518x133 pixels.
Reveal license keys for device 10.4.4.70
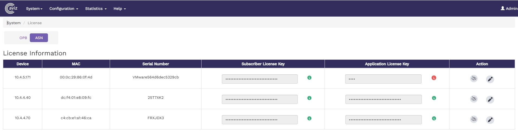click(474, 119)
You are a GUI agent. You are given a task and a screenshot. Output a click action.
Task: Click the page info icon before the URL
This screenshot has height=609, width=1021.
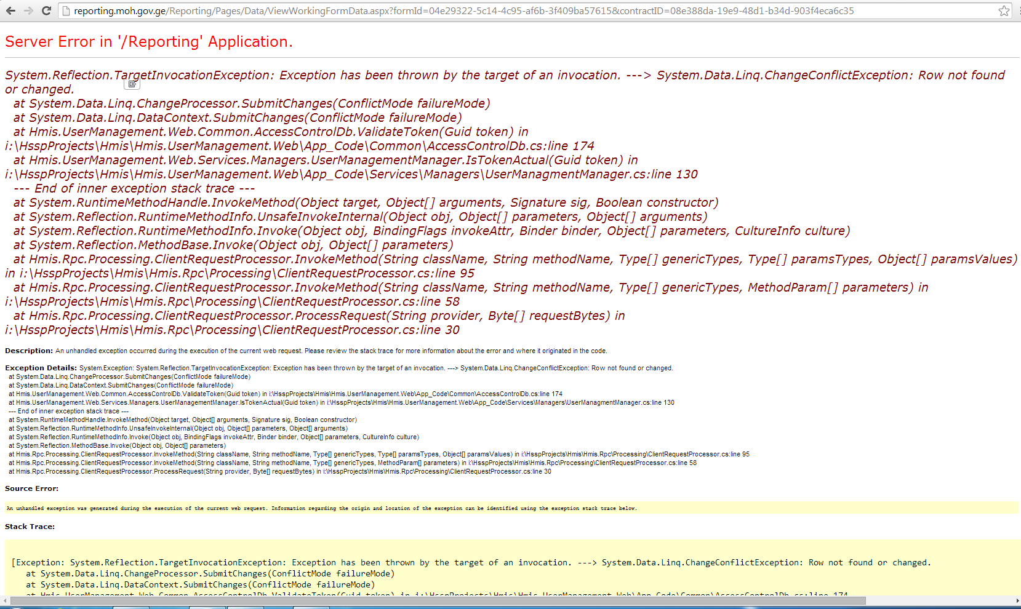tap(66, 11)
==
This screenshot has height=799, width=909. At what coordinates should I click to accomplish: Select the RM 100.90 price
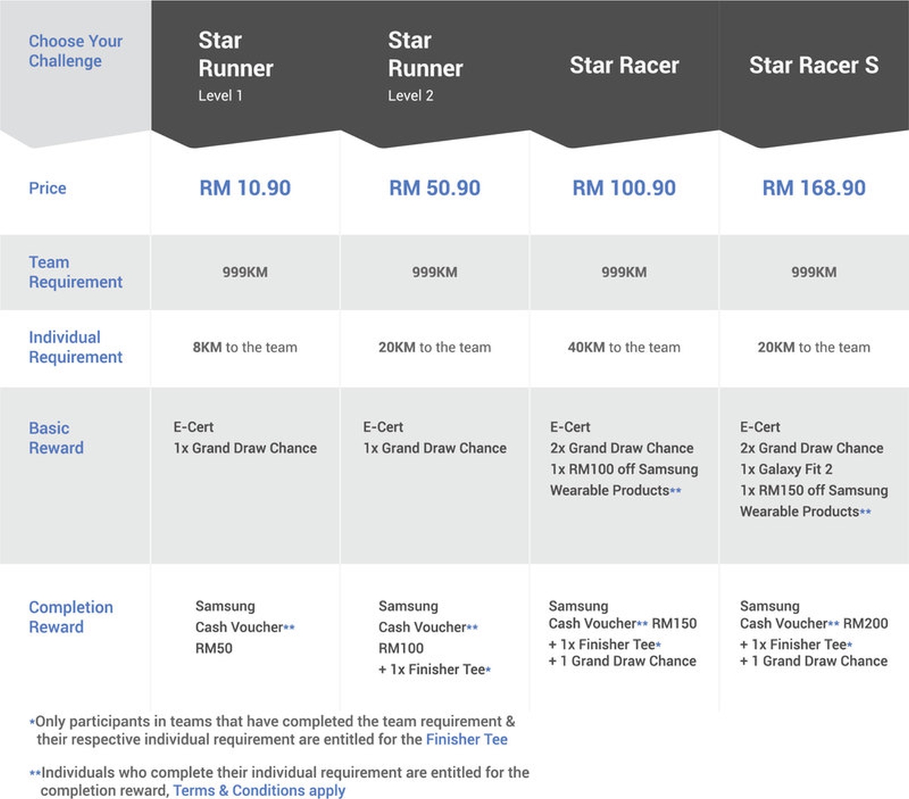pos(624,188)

▶ **AIM OF THE EXERCISE**: Rewrite the lines from the line with "You are a GUI" to the line with "tap(66, 11)", changing "screenshot" to "screen capture" and leaving everything else the same. Omit the pictures from your answer.

▶ **RESULT FOR THIS TASK**:
You are a GUI agent. You are given a task and a screen capture. Output a click action.
Task: Click the page info icon before the URL
This screen capture has height=609, width=1021.
tap(66, 11)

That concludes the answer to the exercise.